Tasks and exercises –
1. Answer these questions using the passage on money funds and the zero bound:
(a) Which funds would likely be hit harder by the zero bound, funds specializing in Treasury bills or funds oriented toward commercial paper?
(b) What reason does the passage give for funds with institutional money having lower administrative costs than retail money funds?
(c) Which two measures does the passage say have swung together?
2. Extend the passage on money funds and the zero bound by writing what comes after its final sentence.

Document segment –

╭──

The impact of even lower short-term
interest rates on the viability of money funds would
probably be uneven across funds. Funds specializing
in Treasury bills would likely be hit harder by the
zero bound than those oriented toward holding commercial
paper, since yields on commercial paper are slightly
higher than those on Treasury bills. In addition, more
cost-efficient funds are less vulnerable to the zero
bound, especially larger funds with greater economies
of scale and institutional money. These funds generally
have lower administrative costs than retail money funds
(owned by households) because they have fewer and larger
customers.
Even if most money funds skirt
the zero bound, at current low interest rates their
assets would likely continue declining as households
shift to other assets. The target federal funds rate
and the two-quarter moving average of growth in retail
money fund assets have swung together (Chart 1). As
short-term rates plunge, people can earn higher yields
on alternative assets, some posing the risk of capital
losses and some not.

╰──

Supplied material –
╭──

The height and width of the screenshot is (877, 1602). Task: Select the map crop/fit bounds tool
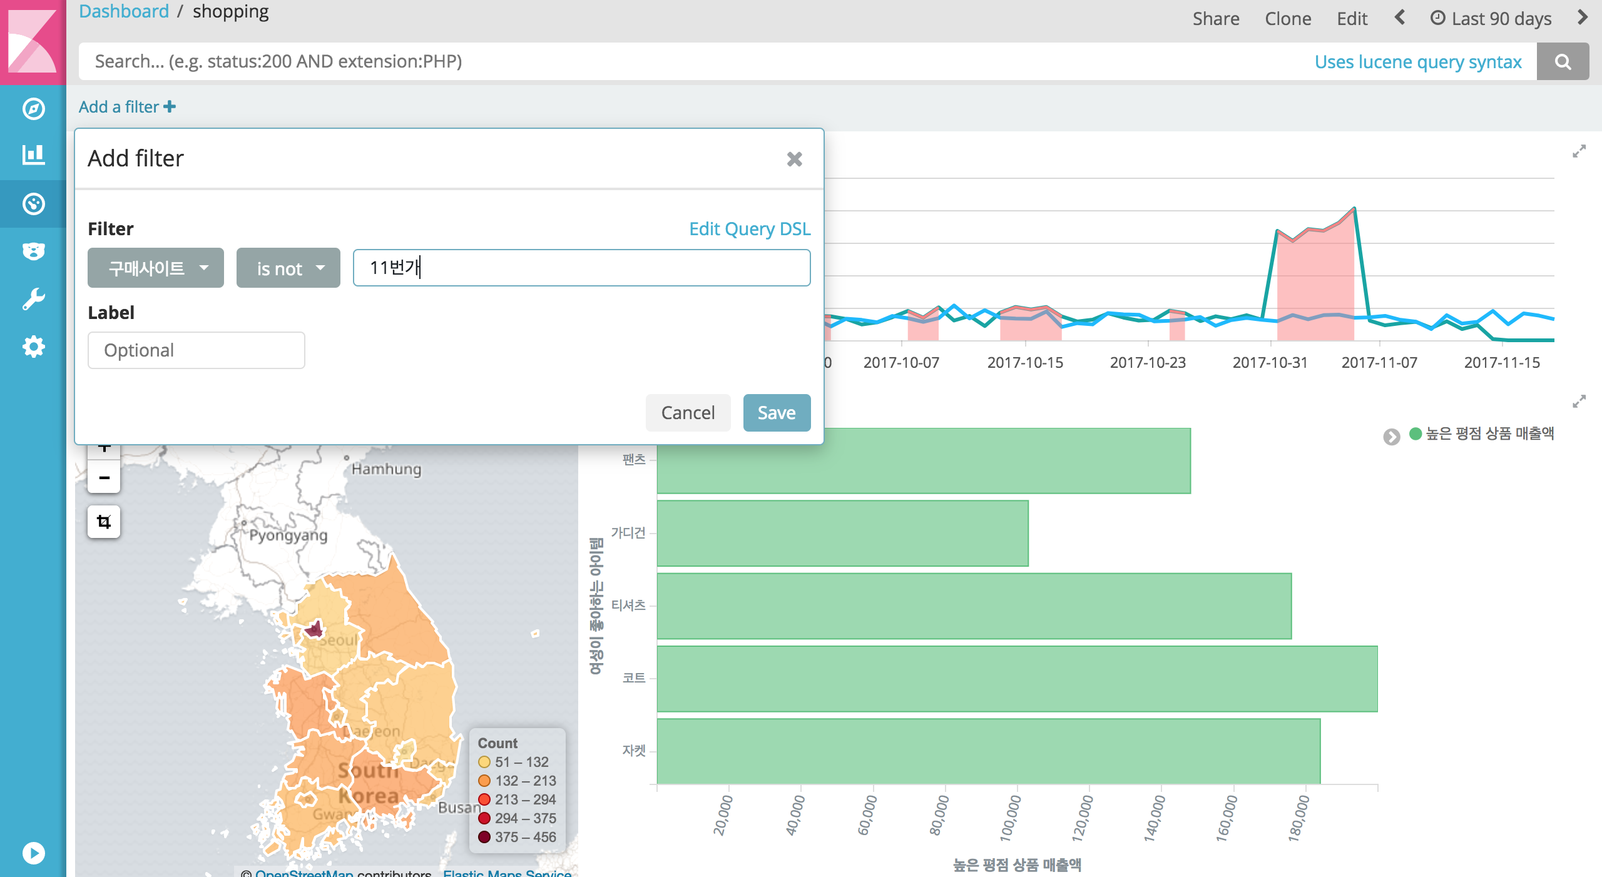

╰──

Results of the tasks –
1.
(a) Funds specializing in Treasury bills, since yields on commercial paper are slightly higher than those on Treasury bills.
(b) They have fewer and larger customers.
(c) The target federal funds rate and the two-quarter moving average of growth in retail money fund assets.

2.
For example, they could shift
out of money funds into MMDAs at banks without facing
potential capital losses. In an environment of very
low short-term interest rates and somewhat higher longer-term
rates, banks are able to earn returns high enough to
pay positive yields on MMDAs. The reason is that unlike
money funds, banks can lend at longer horizons and to
moderate-risk investors and thereby earn higher expected
returns because markets reward investors for taking
interest rate and default risk.
Typically, money funds have offered
higher interest rates than bank MMDAs because the pattern
of rates and the wider menu of bank investments have
not usually offset the lower regulatory burden on money
funds. For example, Reid, Millar and Sevigny (2002)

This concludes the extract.